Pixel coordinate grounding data
>>>

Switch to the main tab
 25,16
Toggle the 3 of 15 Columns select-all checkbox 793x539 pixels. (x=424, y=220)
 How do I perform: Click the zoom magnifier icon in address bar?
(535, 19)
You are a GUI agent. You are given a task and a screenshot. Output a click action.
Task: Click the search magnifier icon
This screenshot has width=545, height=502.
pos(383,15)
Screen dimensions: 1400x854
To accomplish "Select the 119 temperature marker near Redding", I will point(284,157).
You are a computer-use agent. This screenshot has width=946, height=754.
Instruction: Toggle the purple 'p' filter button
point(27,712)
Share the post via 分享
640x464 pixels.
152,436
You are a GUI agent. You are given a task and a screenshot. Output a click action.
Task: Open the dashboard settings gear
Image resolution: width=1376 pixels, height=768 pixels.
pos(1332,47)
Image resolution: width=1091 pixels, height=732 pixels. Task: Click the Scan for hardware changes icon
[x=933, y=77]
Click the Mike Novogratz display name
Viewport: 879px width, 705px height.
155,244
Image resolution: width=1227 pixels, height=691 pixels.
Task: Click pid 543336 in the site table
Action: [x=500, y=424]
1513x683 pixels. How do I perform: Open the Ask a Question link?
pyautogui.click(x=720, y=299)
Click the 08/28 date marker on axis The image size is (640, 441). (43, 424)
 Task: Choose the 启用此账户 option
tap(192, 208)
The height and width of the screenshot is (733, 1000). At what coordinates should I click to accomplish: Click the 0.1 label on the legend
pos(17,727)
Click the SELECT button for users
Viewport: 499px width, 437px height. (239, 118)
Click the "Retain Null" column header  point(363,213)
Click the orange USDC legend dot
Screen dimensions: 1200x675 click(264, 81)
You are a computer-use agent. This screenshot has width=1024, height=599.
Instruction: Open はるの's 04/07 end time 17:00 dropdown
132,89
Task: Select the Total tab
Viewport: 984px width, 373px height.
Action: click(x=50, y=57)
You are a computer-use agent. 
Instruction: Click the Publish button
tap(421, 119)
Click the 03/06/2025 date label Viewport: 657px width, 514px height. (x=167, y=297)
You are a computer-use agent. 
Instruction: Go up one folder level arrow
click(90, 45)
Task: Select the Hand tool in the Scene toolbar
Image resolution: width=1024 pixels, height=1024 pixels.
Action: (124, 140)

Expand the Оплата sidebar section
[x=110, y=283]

<<<

TASK STATEMENT:
A word-for-word restatement of every record above is expected.

RESULT OF THE TASK:
Switch to the main tab
 25,16
Toggle the 3 of 15 Columns select-all checkbox 793x539 pixels. (x=424, y=220)
 How do I perform: Click the zoom magnifier icon in address bar?
(535, 19)
You are a GUI agent. You are given a task and a screenshot. Output a click action.
Task: Click the search magnifier icon
This screenshot has width=545, height=502.
pos(383,15)
Screen dimensions: 1400x854
To accomplish "Select the 119 temperature marker near Redding", I will point(284,157).
You are a computer-use agent. This screenshot has width=946, height=754.
Instruction: Toggle the purple 'p' filter button
point(27,712)
Share the post via 分享
640x464 pixels.
152,436
You are a GUI agent. You are given a task and a screenshot. Output a click action.
Task: Open the dashboard settings gear
Image resolution: width=1376 pixels, height=768 pixels.
pos(1332,47)
Image resolution: width=1091 pixels, height=732 pixels. Task: Click the Scan for hardware changes icon
[x=933, y=77]
Click the Mike Novogratz display name
Viewport: 879px width, 705px height.
155,244
Image resolution: width=1227 pixels, height=691 pixels.
Task: Click pid 543336 in the site table
Action: [x=500, y=424]
1513x683 pixels. How do I perform: Open the Ask a Question link?
pyautogui.click(x=720, y=299)
Click the 08/28 date marker on axis The image size is (640, 441). (43, 424)
 Task: Choose the 启用此账户 option
tap(192, 208)
The height and width of the screenshot is (733, 1000). At what coordinates should I click to accomplish: Click the 0.1 label on the legend
pos(17,727)
Click the SELECT button for users
Viewport: 499px width, 437px height. (239, 118)
Click the "Retain Null" column header  point(363,213)
Click the orange USDC legend dot
Screen dimensions: 1200x675 click(264, 81)
You are a computer-use agent. This screenshot has width=1024, height=599.
Instruction: Open はるの's 04/07 end time 17:00 dropdown
132,89
Task: Select the Total tab
Viewport: 984px width, 373px height.
Action: click(x=50, y=57)
You are a computer-use agent. 
Instruction: Click the Publish button
tap(421, 119)
Click the 03/06/2025 date label Viewport: 657px width, 514px height. (x=167, y=297)
You are a computer-use agent. 
Instruction: Go up one folder level arrow
click(90, 45)
Task: Select the Hand tool in the Scene toolbar
Image resolution: width=1024 pixels, height=1024 pixels.
Action: (124, 140)

Expand the Оплата sidebar section
[x=110, y=283]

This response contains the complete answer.